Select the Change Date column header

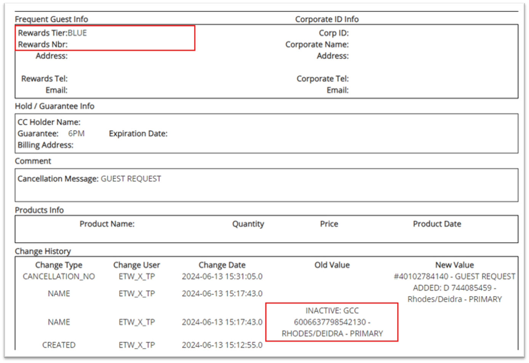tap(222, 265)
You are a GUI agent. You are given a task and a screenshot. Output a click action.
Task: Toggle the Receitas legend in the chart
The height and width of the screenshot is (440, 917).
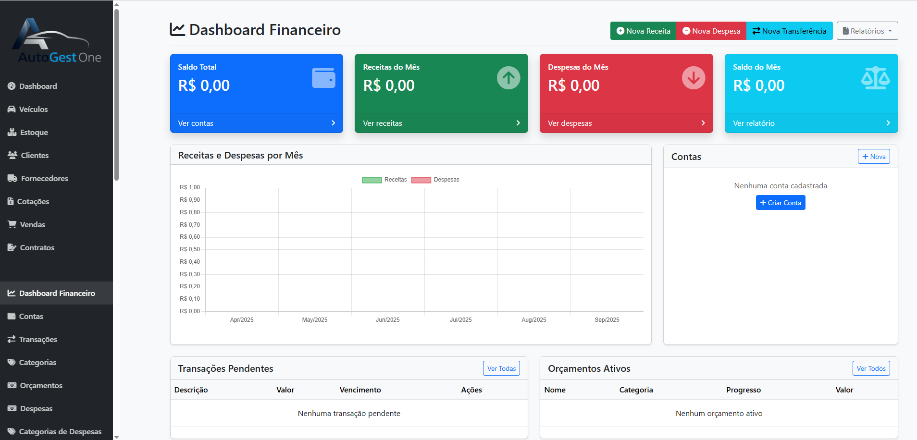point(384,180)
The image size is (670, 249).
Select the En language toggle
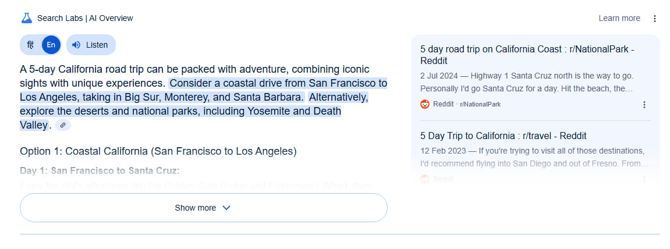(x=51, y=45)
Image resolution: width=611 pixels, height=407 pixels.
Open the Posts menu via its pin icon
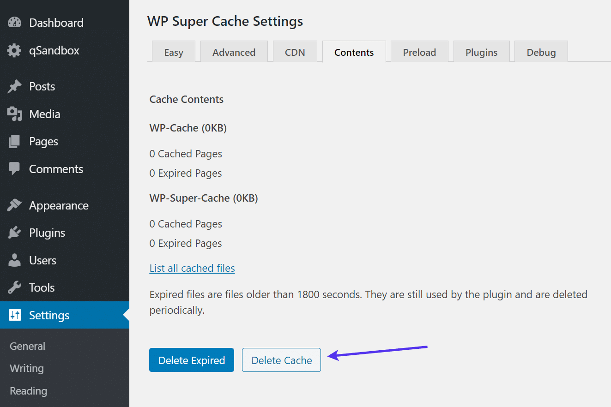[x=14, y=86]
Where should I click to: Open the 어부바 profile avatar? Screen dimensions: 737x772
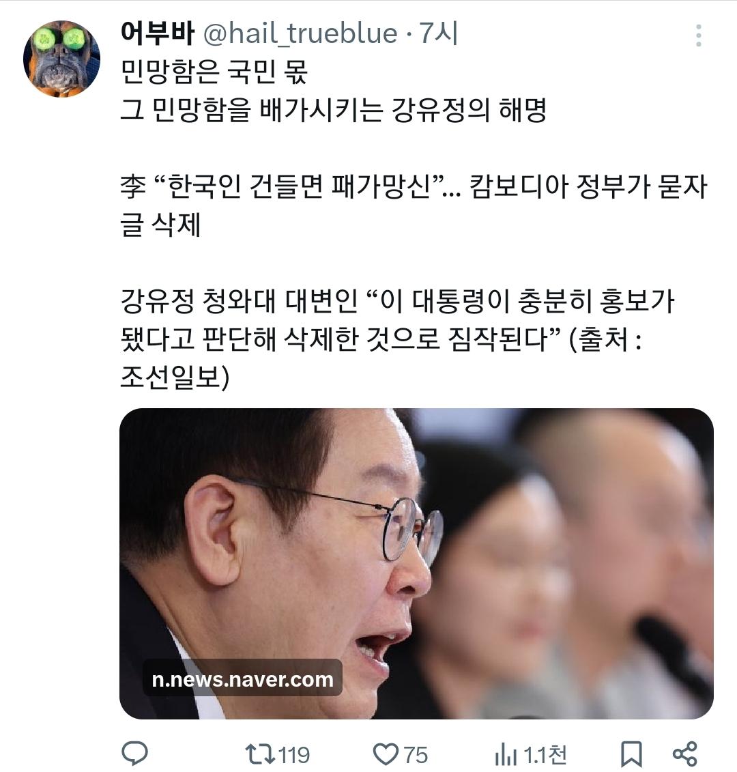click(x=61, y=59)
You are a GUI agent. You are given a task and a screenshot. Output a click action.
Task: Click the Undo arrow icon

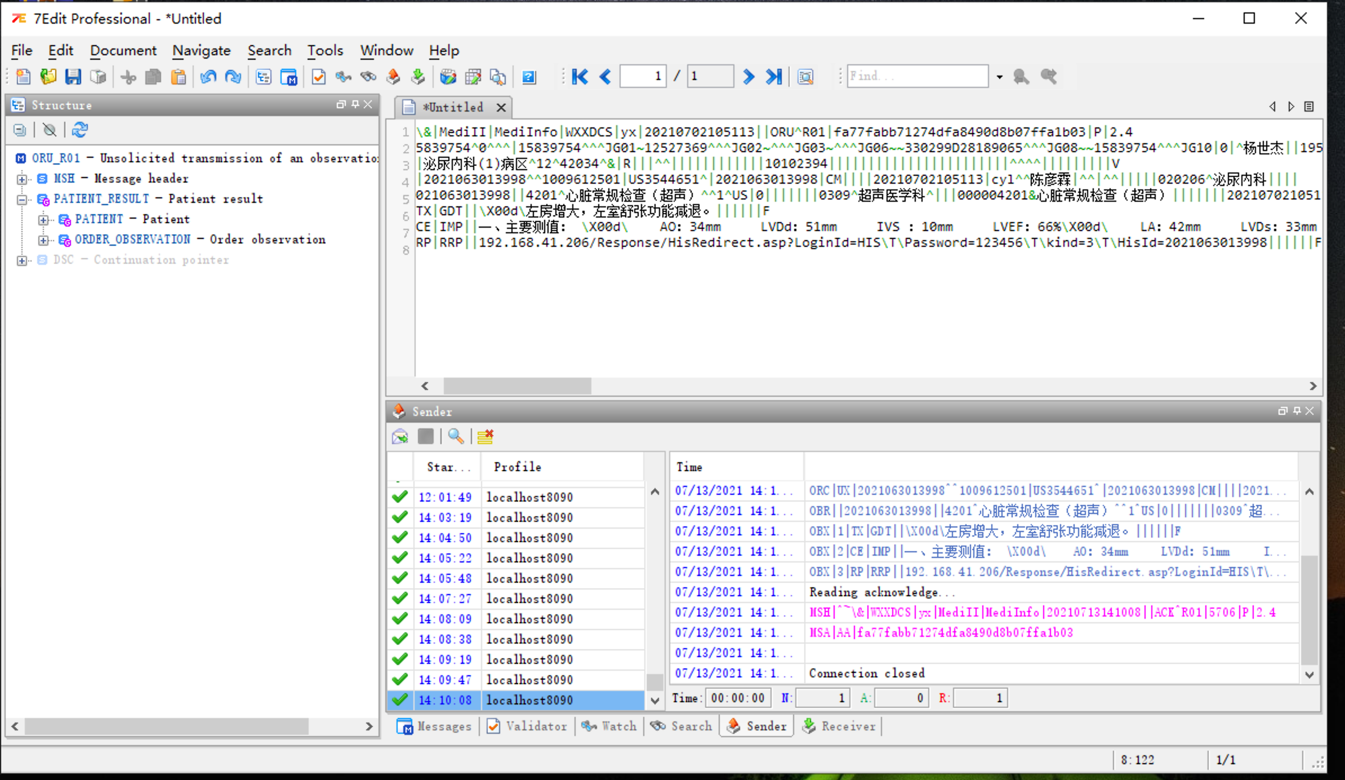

# # # #

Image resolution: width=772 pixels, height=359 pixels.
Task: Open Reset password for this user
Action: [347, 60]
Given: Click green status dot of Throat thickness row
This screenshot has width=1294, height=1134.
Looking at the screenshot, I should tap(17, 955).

# # # #

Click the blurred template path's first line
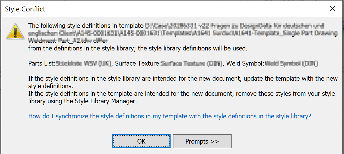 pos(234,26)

# # # #

### [WORK TO BE COMPLETED]
Write out the data from the line with "Given: Click green" to the line with "Looking at the", both included.

### [ANSWER TO THIS EXERCISE]
Given: Click green status dot of Throat thickness row
This screenshot has width=1294, height=1134.
Looking at the screenshot, I should tap(17, 955).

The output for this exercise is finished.